Reorganization pass on Aether Docs

Change-Id: I0653109d6fe8d340278580ff5c7758ca264b512e
diff --git a/edge_deployment/tost_deployment.rst b/edge_deployment/tost_deployment.rst
new file mode 100644
index 0000000..2ac0225
--- /dev/null
+++ b/edge_deployment/tost_deployment.rst
@@ -0,0 +1,668 @@
+..
+   SPDX-FileCopyrightText: © 2020 Open Networking Foundation <support@opennetworking.org>
+   SPDX-License-Identifier: Apache-2.0
+
+===============
+TOST Deployment
+===============
+
+Update aether-pod-config
+========================
+
+Aether-pod-configs is a git project hosted on **gerrit.opencord.org** and we placed the following materials in it.
+
+- Terraform scripts to install TOST applications on Rancher, including ONOS, Stratum and Telegraf.

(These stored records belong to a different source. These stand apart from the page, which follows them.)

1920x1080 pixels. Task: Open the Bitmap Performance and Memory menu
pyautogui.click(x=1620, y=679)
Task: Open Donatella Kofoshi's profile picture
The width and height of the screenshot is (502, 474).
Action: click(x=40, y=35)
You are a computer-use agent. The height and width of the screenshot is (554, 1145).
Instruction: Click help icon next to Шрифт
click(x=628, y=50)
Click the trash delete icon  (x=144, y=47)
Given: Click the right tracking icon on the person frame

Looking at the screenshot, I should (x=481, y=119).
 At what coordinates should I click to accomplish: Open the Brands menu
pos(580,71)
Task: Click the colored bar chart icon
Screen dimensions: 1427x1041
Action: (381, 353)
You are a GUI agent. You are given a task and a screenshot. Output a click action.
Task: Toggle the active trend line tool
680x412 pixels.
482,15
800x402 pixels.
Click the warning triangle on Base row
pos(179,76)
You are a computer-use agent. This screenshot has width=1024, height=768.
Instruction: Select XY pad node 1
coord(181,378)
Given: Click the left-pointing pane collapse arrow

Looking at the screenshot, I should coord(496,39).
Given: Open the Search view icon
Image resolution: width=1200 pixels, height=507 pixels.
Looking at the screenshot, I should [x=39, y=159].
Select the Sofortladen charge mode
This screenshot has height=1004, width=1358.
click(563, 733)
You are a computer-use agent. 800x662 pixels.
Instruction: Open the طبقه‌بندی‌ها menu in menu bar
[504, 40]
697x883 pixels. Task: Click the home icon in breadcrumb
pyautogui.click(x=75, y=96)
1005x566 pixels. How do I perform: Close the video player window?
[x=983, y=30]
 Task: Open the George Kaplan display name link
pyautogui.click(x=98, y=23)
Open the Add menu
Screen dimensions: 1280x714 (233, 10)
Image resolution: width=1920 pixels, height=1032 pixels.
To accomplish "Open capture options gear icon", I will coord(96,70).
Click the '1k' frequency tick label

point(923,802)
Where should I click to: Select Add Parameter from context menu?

+- Customized configuration for each application (helm values).
+- Application specific configuration files, including ONOS network configuration and Stratum chassis config.
+
+Here is an example folder structure:
+
+.. code-block:: console
+
+   ╰─$ tree staging/ace-menlo/tost
+   staging/ace-menlo/tost
+   ├── app_map.tfvars
+   ├── backend.tf
+   ├── deepinsight
+   │   ├── README.md
+   │   ├── deepinsight-topo.json
+   │   └── deepinsight-topo.json.license
+   ├── main.tf -> ../../../common/tost/main.tf
+   ├── onos
+   │   ├── app_map.tfvars
+   │   ├── backend.tf
+   │   ├── main.tf -> ../../../../common/tost/apps/onos/main.tf
+   │   ├── onos-netcfg.json
+   │   ├── onos-netcfg.json.license
+   │   ├── onos.yaml
+   │   └── variables.tf -> ../../../../common/tost/apps/onos/variables.tf
+   ├── stratum
+   │   ├── app_map.tfvars
+   │   ├── backend.tf
+   │   ├── main.tf -> ../../../../common/tost/apps/stratum/main.tf
+   │   ├── menlo-staging-leaf-1-chassis-config.pb.txt
+   │   ├── menlo-staging-leaf-2-chassis-config.pb.txt
+   │   ├── menlo-staging-spine-1-chassis-config.pb.txt
+   │   ├── menlo-staging-spine-2-chassis-config.pb.txt
+   │   ├── stratum.yaml
+   │   ├── tost-dev-chassis-config.pb.txt
+   │   └── variables.tf -> ../../../../common/tost/apps/stratum/variables.tf
+   ├── telegraf
+   │   ├── app_map.tfvars
+   │   ├── backend.tf
+   │   ├── main.tf -> ../../../../common/tost/apps/telegraf/main.tf
+   │   ├── telegraf.yaml
+   │   └── variables.tf -> ../../../../common/tost/apps/telegraf/variables.tf
+   └── variables.tf -> ../../../common/tost/variables.tf
+
+There are four Terraform scripts inside **tost** directory and are responsible for managing each service.
+
+Root folder
+^^^^^^^^^^^
+Terraform reads **app_map.tfvars** to know which application will be installed on Rancher
+and which version and customized values need to apply to.
+
+Here is the example of **app_map.tfvars** which defines prerequisite apps for TOST
+as well as project and namespace in which TOST apps will be provisioned.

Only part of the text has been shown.